→ **Given information**:

* start *

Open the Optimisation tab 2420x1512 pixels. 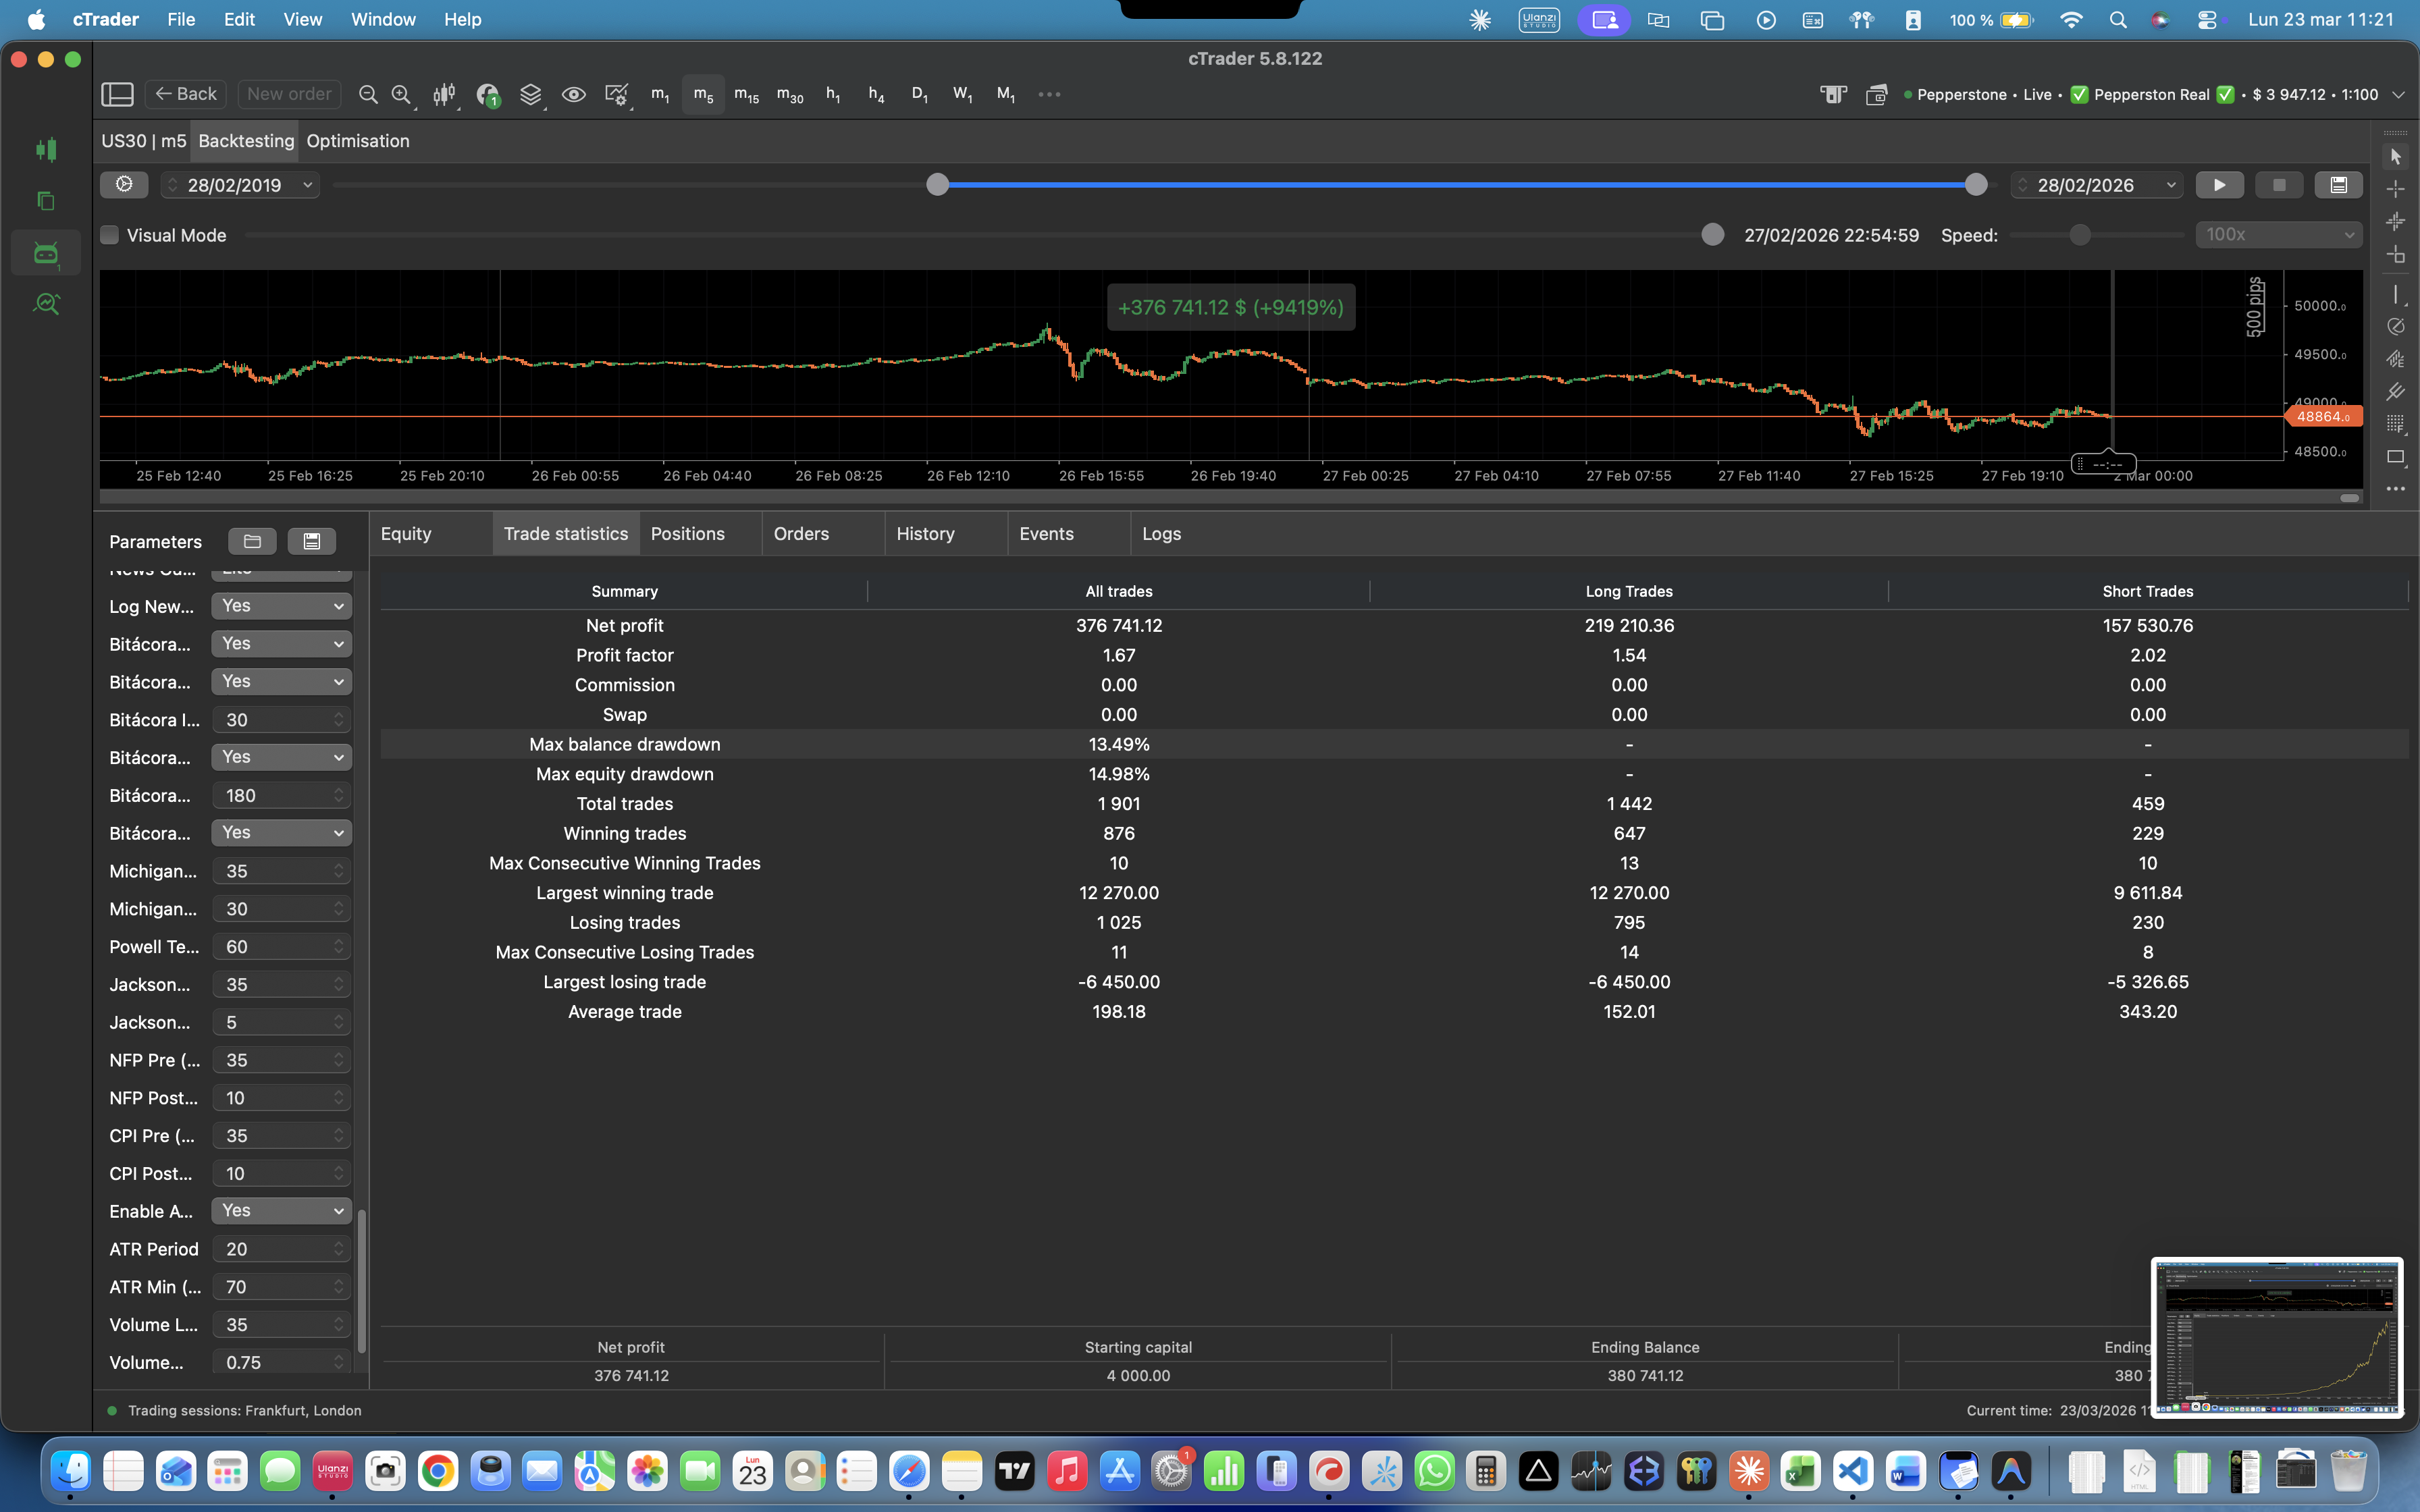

* end *
* start *

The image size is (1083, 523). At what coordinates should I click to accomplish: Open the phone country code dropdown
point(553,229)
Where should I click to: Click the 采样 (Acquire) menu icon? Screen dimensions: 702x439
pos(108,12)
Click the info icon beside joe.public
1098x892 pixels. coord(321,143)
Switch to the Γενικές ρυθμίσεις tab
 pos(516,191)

* end *

→ **Task instructions**: Convert the lines from the one containing "Where should I" through the one containing "pos(516,191)", inclusive, into a Markdown table with the columns Row and Line. Leave out any blank lines.

→ **Output of the exercise**:
| Row | Line |
|---|---|
| 1 | Where should I click to: Click the 采样 (Acquire) menu icon? Screen dimensions: 702x439 |
| 2 | pos(108,12) |
| 3 | Click the info icon beside joe.public |
| 4 | 1098x892 pixels. coord(321,143) |
| 5 | Switch to the Γενικές ρυθμίσεις tab |
| 6 |  pos(516,191) |